I'm using HPPC at the hearth of the Grph java lib.
http://www-sop.inria.fr/members/Luc.Hogie/grph/
While I was working on the I/O capabilities for the lib, I noticed
that HPPC does not support serialization. This is a great pity since
most often, serialization support is achievable by adding "implements
Serializable" to your class.
Considering the simplicity of it, is there a good reason for not
supporting serialization? This would dramatically improve HPPC.
Regards,
Luc.
We could use MessagePack to add efficient (and compact) serialization
to HPPC... but this would be an external dependency, so I'm not
entirely convinced it makes sense.
Anyway, if you'd like to add proper serialization support (see the
problem with dictionaries above), patches are welcome.
Dawid
> Serialization is not supported because just implementing
> "Serializable" does not solve the issues of versioning (java
> serialization is quite terrible at that) and custom serialization does
The use of SerialVersionUID should be enough.
> require some additional work. Besides, for things like hash maps
> (dictionaries) trivial serialization by adding @Serializable will
> serialize everything, including empty slots, which is a great waste of
> space.
Right, but the real benefit of using Java serialization is not to get
compact/efficient encoding: it is have trivial and effective I/O
functionality. Actually the performance of Java serialization is fine
for most applications.
Additionally, the waste of space can be easily solved by gzipping the
resulting byte stream.
> We could use MessagePack to add efficient (and compact) serialization
> to HPPC... but this would be an external dependency, so I'm not
> entirely convinced it makes sense.
Well the Jar has to be kept small I think. You're right doubting.
> Anyway, if you'd like to add proper serialization support (see the
> problem with dictionaries above), patches are welcome.
I just need the serialization functionality. :)
It is really a weakness of HPPC that is doesn't support Java
serialization. I really think you should simply make your class extend
java.io.Serializable. In 5mn the weakness will have vanished. :)
Cheers,
Luc.
It's not enough for reading data saved with incompatible (older) class
version; I'm talking about changes in the structure that can be
backwards-compatible for serialized data.
> Right, but the real benefit of using Java serialization is not to get
> compact/efficient encoding: it is have trivial and effective I/O
> functionality. Actually the performance of Java serialization is fine for
> most applications.
HPPC is meant for in-memory use in critical loops, really.

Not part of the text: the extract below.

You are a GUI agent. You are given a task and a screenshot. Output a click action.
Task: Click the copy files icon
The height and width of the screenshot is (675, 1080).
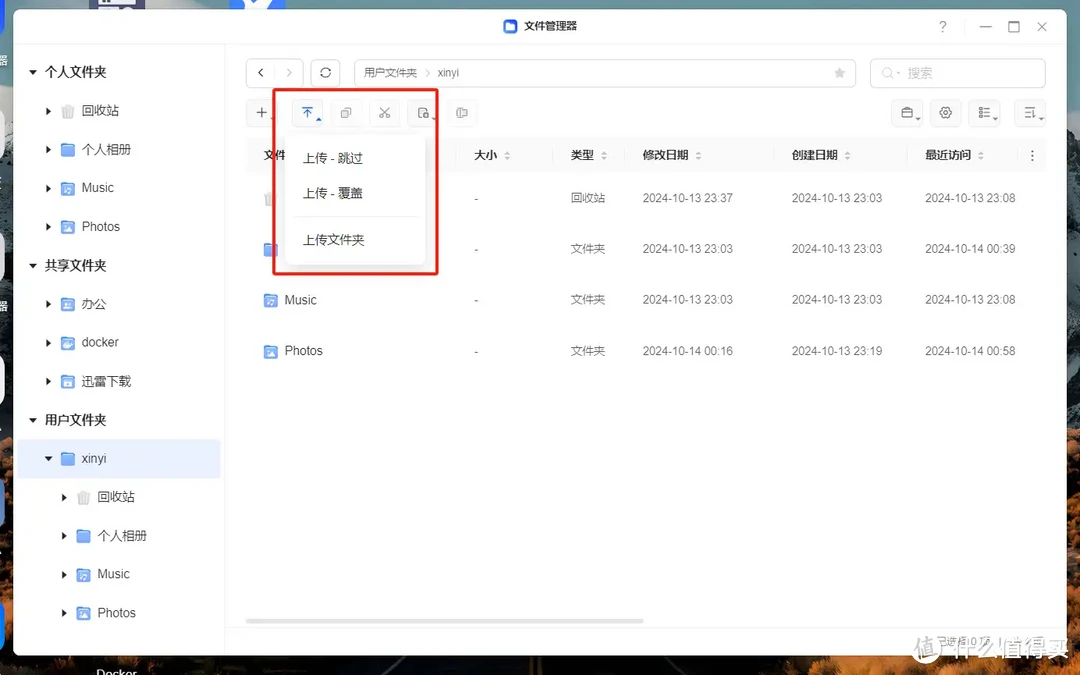[346, 113]
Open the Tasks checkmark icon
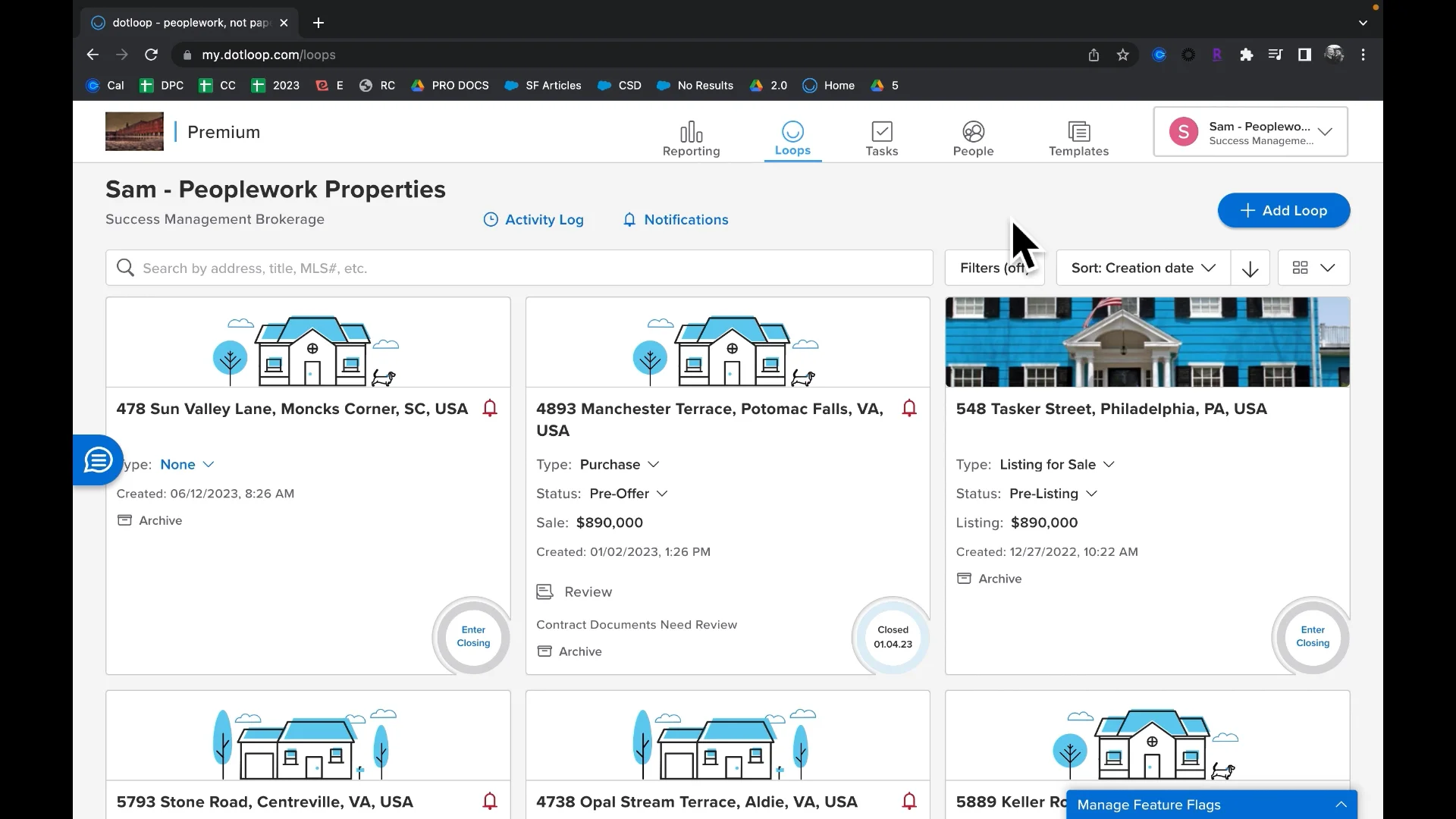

Serialization and persistence is not part of its goal. fastutil does
implement this feature though, so you can always peek in there.
> Additionally, the waste of space can be easily solved by gzipping the
> resulting byte stream.
This is hardly a solution, sorry.
> I just need the serialization functionality. :)
Well, fork the project on github and add it -- that's why it's open
source. :) If there are more people wishing for serialization, I may
add it, but it's not really a priority (for the reasons above).
D.
> HPPC is meant for in-memory use in critical loops, really.
And it meets its objective very well! This goal doesn't prevent it for
supporting Java serialization (which is a standard). Efficient
serialization can come later, if needed.
To be honest (but not offensive at all), it sounds like you refuse HPPC
to support Java serialization because its inefficient. Instead, it
should support it because it is a standard way to serialize objects.
> Serialization and persistence is not part of its goal. fastutil does
> implement this feature though, so you can always peek in there.
I'm not going to switch to Fastutils (and giving up HPPC which I like
very much) just for the need of serialization. :(
> Well, fork the project on github and add it -- that's why it's open
> source. :) If there are more people wishing for serialization, I may
I'm not willing to separate from the community, but if you really don't
want to add "implements Serializable" to your classes, then I'll end
doing it myself. :)
By the way, the use HPPC brang great performance to our graph library!
Regards,
Luc.
--
Luc Hogie - CNRS Research Engineer
COMRED Research Unit (I3S(CNRS-UNS) INRIA)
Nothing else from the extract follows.